China Does Not Segregate

Despite repeated efforts, the Biden administration has been unable to convince Beijing to cooperate on issues that seem like obvious fits for the two countries. Joe Biden, the Vice President of the United States, has made combating climate change a priority since his first year in office. However, the United States’ requests have been ignored for the last two years. The Chinese government has made it clear that the climate change problem is intertwined with the wider U.S.-China relationship, despite repeated trips and pronouncements by U.S. climate envoy John Kerry.

Washington has lately made it plain that it hopes Beijing would help it fight narcotics, especially fentanyl, which has become an expanding societal concern in the United States. Biden’s “compartmentalization” approach, expressed in these two initiatives, holds that U.S.-Chinese collaboration on some subjects can be kept distinct from the broader struggle between the two countries, to everyone’s benefit.

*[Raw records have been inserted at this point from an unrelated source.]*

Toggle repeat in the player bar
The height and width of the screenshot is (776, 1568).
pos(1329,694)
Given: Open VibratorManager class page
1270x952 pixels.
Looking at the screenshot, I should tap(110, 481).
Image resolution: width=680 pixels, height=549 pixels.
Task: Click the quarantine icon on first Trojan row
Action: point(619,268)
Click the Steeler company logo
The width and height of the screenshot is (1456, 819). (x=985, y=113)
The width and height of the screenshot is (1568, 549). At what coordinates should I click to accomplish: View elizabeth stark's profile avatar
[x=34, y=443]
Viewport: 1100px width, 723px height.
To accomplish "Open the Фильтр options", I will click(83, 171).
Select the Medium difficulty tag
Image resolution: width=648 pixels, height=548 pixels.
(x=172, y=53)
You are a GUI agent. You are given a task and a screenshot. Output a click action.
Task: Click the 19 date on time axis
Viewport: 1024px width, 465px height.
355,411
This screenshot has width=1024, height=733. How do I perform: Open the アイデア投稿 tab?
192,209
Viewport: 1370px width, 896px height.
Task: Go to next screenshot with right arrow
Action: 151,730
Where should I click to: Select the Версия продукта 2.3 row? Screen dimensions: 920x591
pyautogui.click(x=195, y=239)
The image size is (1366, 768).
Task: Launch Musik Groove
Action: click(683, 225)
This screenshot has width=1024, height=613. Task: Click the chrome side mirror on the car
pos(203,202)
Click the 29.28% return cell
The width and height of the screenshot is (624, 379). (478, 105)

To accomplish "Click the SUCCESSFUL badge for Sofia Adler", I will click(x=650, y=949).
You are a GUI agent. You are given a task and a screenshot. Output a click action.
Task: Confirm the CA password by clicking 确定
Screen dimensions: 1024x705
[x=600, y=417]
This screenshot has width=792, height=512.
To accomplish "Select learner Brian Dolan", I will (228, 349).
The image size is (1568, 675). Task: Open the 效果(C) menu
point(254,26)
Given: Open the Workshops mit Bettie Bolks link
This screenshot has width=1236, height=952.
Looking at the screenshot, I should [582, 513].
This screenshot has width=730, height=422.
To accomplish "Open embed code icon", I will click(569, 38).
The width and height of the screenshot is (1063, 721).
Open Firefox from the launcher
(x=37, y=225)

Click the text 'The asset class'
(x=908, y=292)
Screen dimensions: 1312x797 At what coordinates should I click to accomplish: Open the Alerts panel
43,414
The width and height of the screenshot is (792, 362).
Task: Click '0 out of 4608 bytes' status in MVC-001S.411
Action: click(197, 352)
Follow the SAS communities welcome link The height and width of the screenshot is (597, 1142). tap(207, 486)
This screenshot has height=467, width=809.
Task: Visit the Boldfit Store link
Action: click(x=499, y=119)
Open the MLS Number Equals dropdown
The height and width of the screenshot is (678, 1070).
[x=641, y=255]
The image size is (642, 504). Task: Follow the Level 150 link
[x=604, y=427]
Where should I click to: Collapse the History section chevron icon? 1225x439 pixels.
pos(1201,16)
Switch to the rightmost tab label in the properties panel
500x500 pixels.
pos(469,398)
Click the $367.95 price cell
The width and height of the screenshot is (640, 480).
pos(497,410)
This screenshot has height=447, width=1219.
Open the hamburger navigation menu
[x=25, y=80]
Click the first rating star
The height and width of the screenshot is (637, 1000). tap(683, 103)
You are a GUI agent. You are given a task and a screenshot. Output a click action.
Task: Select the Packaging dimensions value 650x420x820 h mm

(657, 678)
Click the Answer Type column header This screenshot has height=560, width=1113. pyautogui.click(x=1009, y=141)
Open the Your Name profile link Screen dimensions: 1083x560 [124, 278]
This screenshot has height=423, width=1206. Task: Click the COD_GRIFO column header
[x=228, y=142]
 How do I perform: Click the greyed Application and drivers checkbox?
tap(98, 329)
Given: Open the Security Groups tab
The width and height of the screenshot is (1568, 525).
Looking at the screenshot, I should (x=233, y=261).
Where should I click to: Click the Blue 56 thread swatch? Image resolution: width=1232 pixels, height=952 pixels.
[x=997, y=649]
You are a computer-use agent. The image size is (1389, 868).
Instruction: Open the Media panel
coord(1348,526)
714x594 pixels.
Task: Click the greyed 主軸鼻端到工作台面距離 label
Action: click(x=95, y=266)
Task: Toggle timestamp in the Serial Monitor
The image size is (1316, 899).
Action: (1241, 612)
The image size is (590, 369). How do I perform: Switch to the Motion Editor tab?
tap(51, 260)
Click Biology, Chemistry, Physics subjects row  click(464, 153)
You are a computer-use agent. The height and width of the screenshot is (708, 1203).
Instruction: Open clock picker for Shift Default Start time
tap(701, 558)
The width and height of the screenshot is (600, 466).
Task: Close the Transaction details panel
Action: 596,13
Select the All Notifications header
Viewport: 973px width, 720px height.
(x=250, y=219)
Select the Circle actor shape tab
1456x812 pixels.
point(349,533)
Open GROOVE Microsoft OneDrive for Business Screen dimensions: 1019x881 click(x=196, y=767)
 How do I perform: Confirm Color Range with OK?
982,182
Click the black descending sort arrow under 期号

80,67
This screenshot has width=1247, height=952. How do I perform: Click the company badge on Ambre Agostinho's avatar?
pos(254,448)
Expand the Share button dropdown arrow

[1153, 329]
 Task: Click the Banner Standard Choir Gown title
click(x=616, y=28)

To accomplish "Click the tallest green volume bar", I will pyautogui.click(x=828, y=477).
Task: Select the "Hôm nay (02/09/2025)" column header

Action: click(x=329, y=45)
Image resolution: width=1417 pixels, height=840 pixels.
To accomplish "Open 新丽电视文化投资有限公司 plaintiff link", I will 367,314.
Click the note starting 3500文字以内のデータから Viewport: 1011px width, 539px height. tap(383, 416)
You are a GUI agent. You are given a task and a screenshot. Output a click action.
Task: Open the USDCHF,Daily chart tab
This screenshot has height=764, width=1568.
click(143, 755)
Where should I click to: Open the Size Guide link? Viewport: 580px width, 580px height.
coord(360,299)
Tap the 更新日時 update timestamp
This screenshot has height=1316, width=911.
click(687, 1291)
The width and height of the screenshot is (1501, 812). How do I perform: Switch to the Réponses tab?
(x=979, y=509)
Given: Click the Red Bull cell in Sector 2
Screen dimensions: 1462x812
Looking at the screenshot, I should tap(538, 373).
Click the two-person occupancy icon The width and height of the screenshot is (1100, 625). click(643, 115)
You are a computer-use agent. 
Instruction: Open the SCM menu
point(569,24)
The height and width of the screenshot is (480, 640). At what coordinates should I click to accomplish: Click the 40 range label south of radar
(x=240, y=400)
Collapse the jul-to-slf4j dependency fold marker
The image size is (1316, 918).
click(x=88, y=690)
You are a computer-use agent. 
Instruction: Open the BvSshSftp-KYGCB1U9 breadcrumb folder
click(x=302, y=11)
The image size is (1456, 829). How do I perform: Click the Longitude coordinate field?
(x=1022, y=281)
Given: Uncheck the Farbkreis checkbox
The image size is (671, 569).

But the strategy of isolating China has failed, and a Wall Street Journal piece published only this month looked to sound its death knell. According to the article, if Beijing takes action against fentanyl, the Biden administration may consider removing sanctions on a police forensics lab accused of human rights breaches in Xinjiang region. The Biden administration has made a humiliating policy about-face, but it comes as no surprise.

At first glance, it may seem reasonable to separate topics like climate change and global health into separate silos. After all, I can see no good reason to disagree with you. COVID-19 made it very evident that in today’s linked world, it is not sufficient to rely just on domestic measures to protect populations against pandemics. The world’s shared resources must be maintained in some fashion. While they are engaged in geopolitical competition, why don’t major nations work together to solve these problems?

However, separating China into separate categories is pointless as long as Beijing pursues what it has called “unrestricted warfare,” which transcends the traditional boundaries of war and peace. Two People’s Liberation Army colonels, Qiao Liang and Wang Xiangsui, initially used the phrase in 1996 to describe their vision for how China might beat a technologically superior foe using a wide range of nontraditional techniques. In order to compensate for a military deficit, several strategies are used, such as cyberwarfare, economic warfare, and media infiltration. This month, the Center for Strategic and International Studies released a study in which they called China’s “aggressive and unprecedented political warfare campaign” out of the ordinary. This campaign included espionage, offensive cyber operations, social media deception, economic pressure, and irregular military action. All of these seemingly unrelated actions are part of a larger strategy to weaken the United States’ ability and resolve to challenge China.